À l’origine du chaos somalien actuel, il y a l’instauration par un coup d’État de la seconde république de Siyaad Barre en 1969, soutenue tout d’abord par l’URSS, puis à partir de 1977 par les États-Unis. Le point d’orgue a lieu en 1992 avec l’opération militaire US, Restore Hope, menée au nom du prétendu « droit d’ingérence humanitaire ».

Des décennies de guerre vont s’en suivre et plonger les populations somaliennes dans une pauvreté extrême (famine de 2011), déstructurer l’État et les institutions, laissant place aux violences (montée de l’islamisme radical) et aux trafics en tous genres. Là aussi, comme en Irak, en Lybie, en Syrie, aujourd’hui au Yémen, la logique de la désintégration des États et du repartage du monde par l’impérialisme a prévalu avec son cortège de ruines, de meurtres de masses, de guerres civiles méticuleusement entretenues afin de dresser les peuples, voire les populations, les uns contre les autres à des fins de tribalisations religieuses ou ethniques. Il s’agit bien d’une stratégie reposant sur la « logique du chaos ».

Comme l’écrit Michel Raimbaud, ancien ambassadeur de France, « les États-Unis n’ont qu’une logique : celle du chaos ».

La CGT salue la lutte des travailleurs des pays coloniaux • Affiche Septembre 1955

Le Kenya, quant à lui, héritage du colonialisme oblige, demeure miné par des conflits entre les communautés et par une situation économique désastreuse sous perfusion impérialiste.
En outre, le gouvernement kényan tend à s’impliquer de plus en plus depuis 2002 comme auxiliaire militaire « contre le terrorisme » aux côtés d’Israël et des USA.

Les horreurs perpétrées par Al-Shebab au Kenya, et sur le campus de Garissa en particulier, relèvent des mêmes symptômes qu’au Moyen-Orient, en Afghanistan, en Ukraine, etc.
Elles annoncent la même suite macabre des agressions impérialistes sur le continent africain qui ont pour dessein la désintégration des États et des nations sur des bases tribales, ethniques et religieuses à des fins de pillage et d’oppression.

Il ne faut pas se leurrer : il ne s’agit en aucun cas d’un conflit entre civilisations. S’il y a bien une crise, c’est celle de l’impérialisme et du capitalisme dans sa variante financière jusqu’au-boutiste lequel procède en ce début de siècle à un nouveau partage du monde sous la houlette de l’impérialisme américain. Cette entreprise a un prix, le prix fort : désintégrations des États existants, ruines économiques et pauvreté extrême, exils, migrations forcées des peuples, massacres, misère sociale. Un simple rappel s’impose : il y plus de réfugiés dans le monde aujourd’hui que pendant toute la seconde guerre mondiale !

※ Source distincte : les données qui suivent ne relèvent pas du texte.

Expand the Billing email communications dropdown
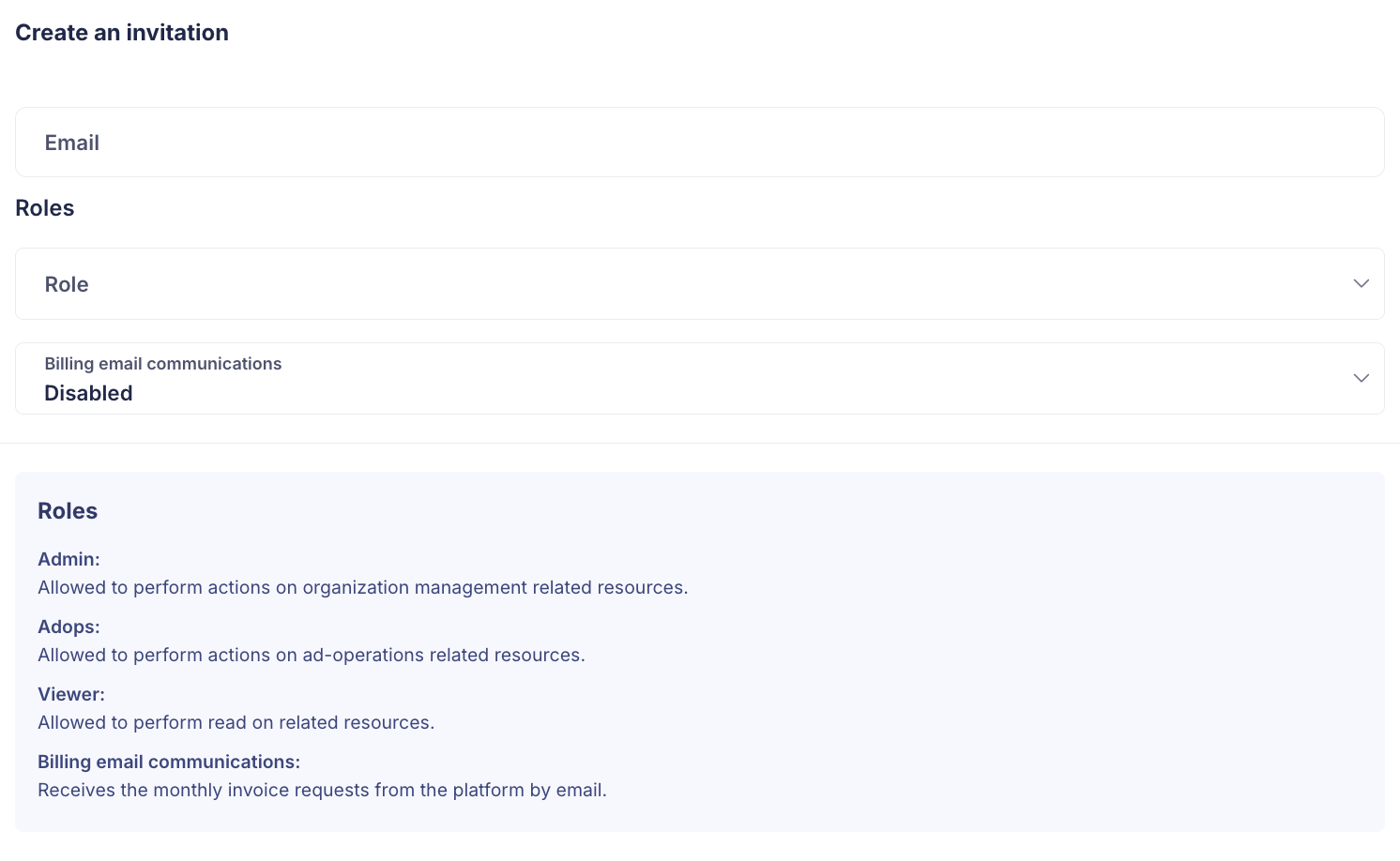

Les divers agissements spectaculaires et criminels d’organisations fanatiques et obscurantistes ne sont que des exécutants de basses œuvres destinés à déstabiliser les États et servir d’alibi aux diverses interventions « humanitaires » de l’impérialisme américain et de ses alliés occidentaux afin de créer un immense big-bang, au Moyen-Orient notamment. Les Talibans, à l’origine, ont été armés et financés par les USA pour contrer la pénétration militaire de l’URSS en Afghanistan dans les années 80 du siècle dernier. De même aujourd’hui, le soi-disant califat en Irak est en fait lui aussi une créature surarmée US comme l’avoue la candidate démocrate aux présidentielles américaines Hillary Clinton dans son livre Hard Choices, Le Temps des décisions.

De même, on peut assister à des renversements d’alliances stupéfiants : les terroristes d’hier deviennent soudain fréquentables : le parti des travailleurs kurdes (PKK) et les Kurdes sont appelés à la rescousse contre Daesch, Al-Quaïda au Yemen contre les chiites.

Comme on le voit la logique implacable du chaos n’a rien à voir avec le soi-disant choc des civilisations. Il s’agit manifestement d’une stratégie destinée à faire sombrer les peuples dans « les eaux glacées du calcul égoïste » (Marx) pour déboucher sur un nouvel ordre qui n’a rien à envier à la Pax Romana que le rétheur grec, Dion de Pruse, définissait comme une « Paix dans la servitude » !

La CGT FERC Sup est solidaire des étudiants kényans et du peuple kényan.